## Source excerpt
- - - -

According to at least one witness, he said he was leaving but did not make any motions to leave.  Hopefully it will all come out.  Tasering the guy may have been the wrong response but it seems that the guy went in intentionally looking to provoke a response

I think there is a big difference between protesting and the cops happen to show up, and protesting *hoping* the cops show up to provoke them so that the cops response becomes part of the story

There's a saying in footall (or most sports) that the second shot draws the flag.  In other words, you take a swing at me, I take a swing at you, but by that time the refs are paying attention so I get the penalty because they didn't see you.  I think this video fits into that description because actions were already in motion by the time the vidoe starts recording so you don't see the setup or context of the events on the video.


----------



## michaeledward (Nov 18, 2006)

Carol Kaur said:


> In a situation where unstable, belligerent man was trying to gain access to a restricted area full of college students, and police resorted to tasering the man because after he was cuffed and down he still is not leaving the area where he was trying to gain access....
> 
> ....had I been there at that particular time, I think I would have been horrified by the event but also grateful for the cops for removing the person that was trying to gain access to where I was.

- - - -

## Records held in a dataset
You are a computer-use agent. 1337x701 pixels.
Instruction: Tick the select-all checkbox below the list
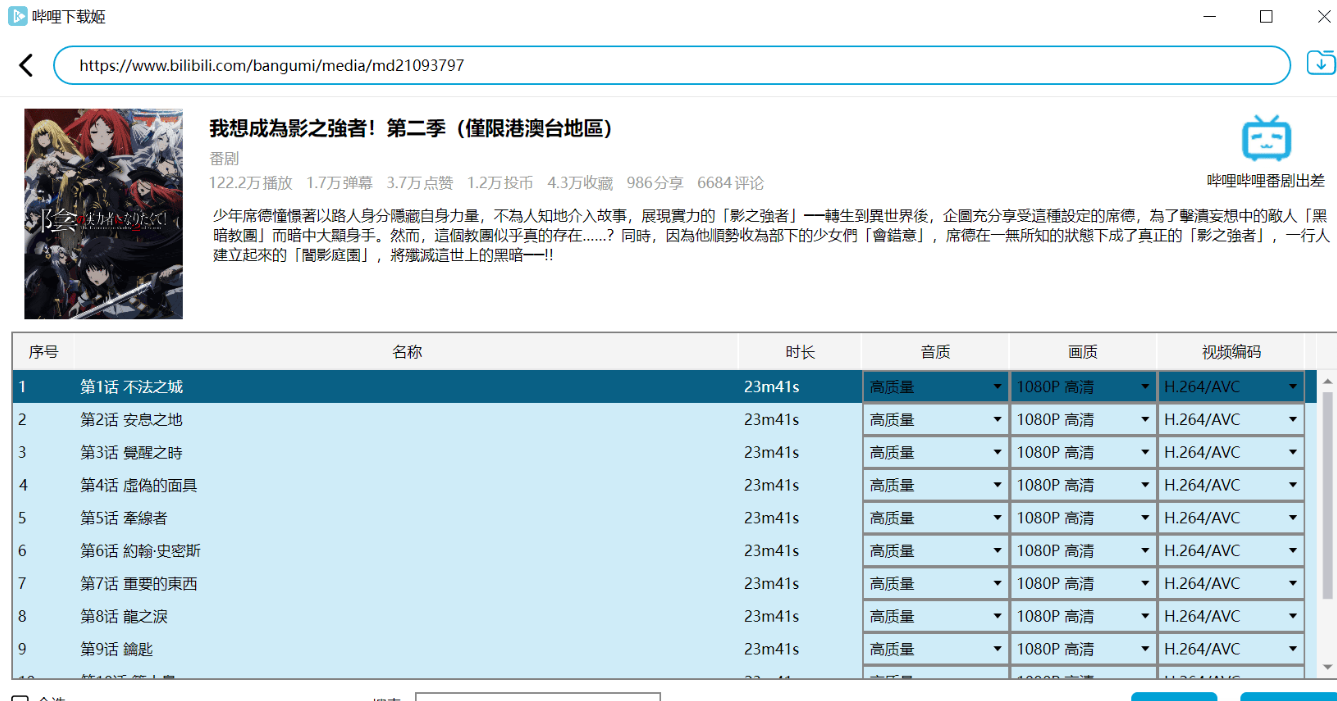(20, 697)
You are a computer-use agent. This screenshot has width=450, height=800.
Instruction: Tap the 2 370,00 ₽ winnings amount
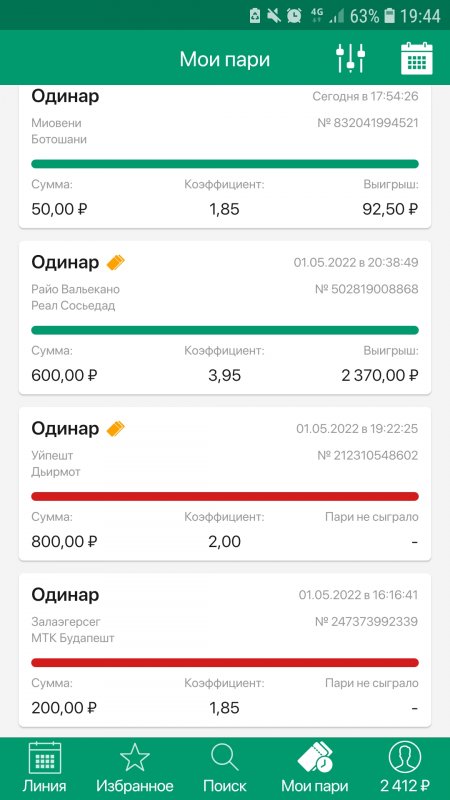[380, 376]
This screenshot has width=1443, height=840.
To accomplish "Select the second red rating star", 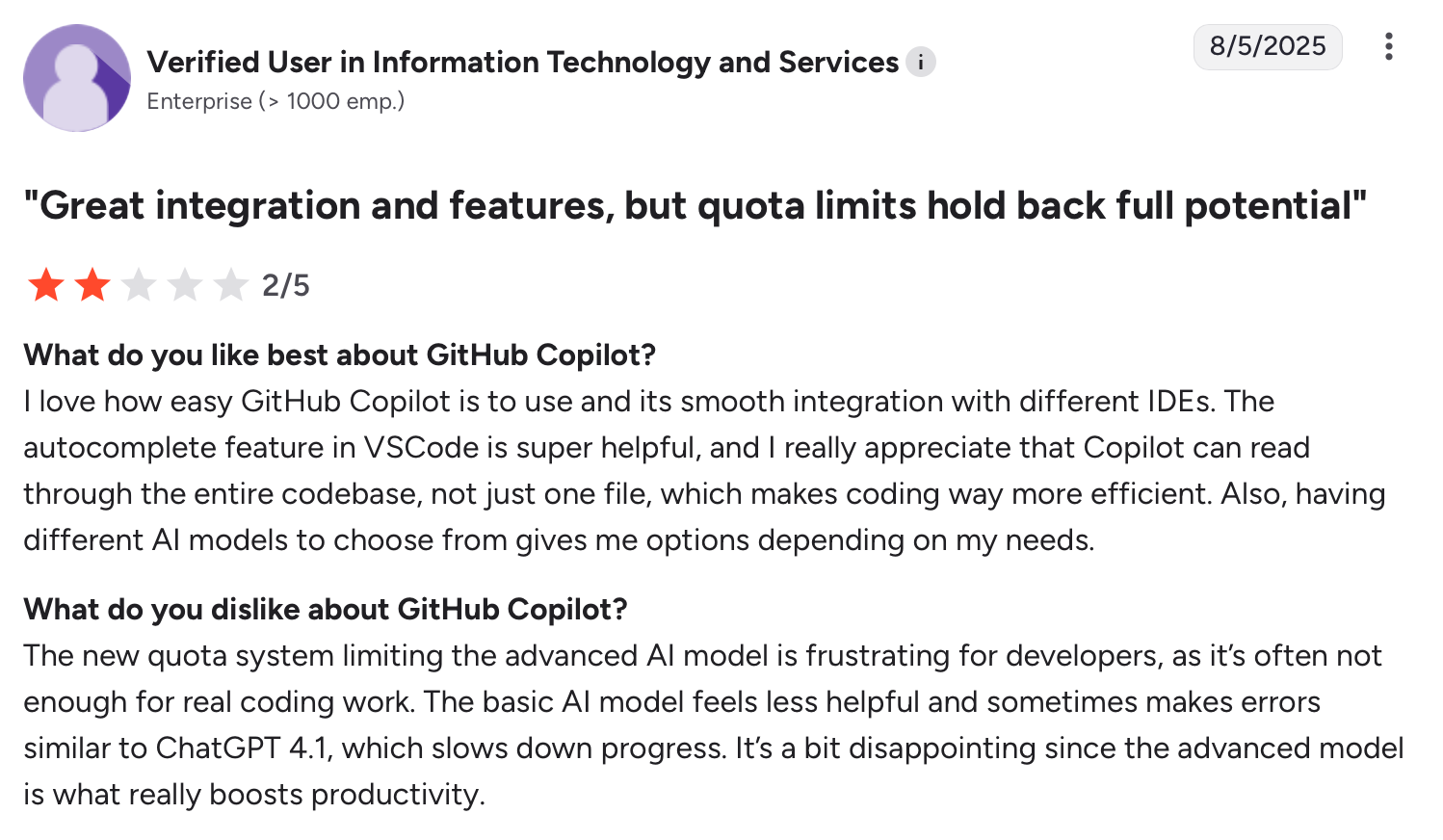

- - - -

## Required work
**a.** In the forum thread about the tasering incident, what saying from football does one poster mention?
**b.** Pick up the forum thread about the tasering incident and continue it from where it stops.

## Final results
**a.** The second shot draws the flag.

**b.**
> 
> I don't think the situation was particularly pleasant. But I'm not sure if it was abuse.


 
There is no evidence the person was 'unstable'. And the question of 'belligerent' is open. He certainly was un-cooperative with the Library staff. The man as I understand it, is a college student at the facility.


----------



## Rich Parsons (Nov 18, 2006)

michaeledward said:


> In one or two of the articles, it was pointed out that the student did not show his ID to the library staff because he felt he was being singled out because of ethnicity. I have no other evidence than that. Please see the thread about Congressman Elect Ellison. Apparently, in some circles today, it is acceptable to work from the supposition that someone is 'Working for the Enemy'.
> 
> The first vocalization on the video is the student crying out "Take Your Hand Off Of Me'.
> 
> ...



To be a college student and not expect to show your ID is unrealistic.

Is someone walk in and says Hey Jim how is it going, and what score did you get on the last Discrete Structure Test and lets the person is someone who knows them. The next person who they do not know is asked to show an ID.

Would you expect someone to get access to your bank account with them asking for an ID?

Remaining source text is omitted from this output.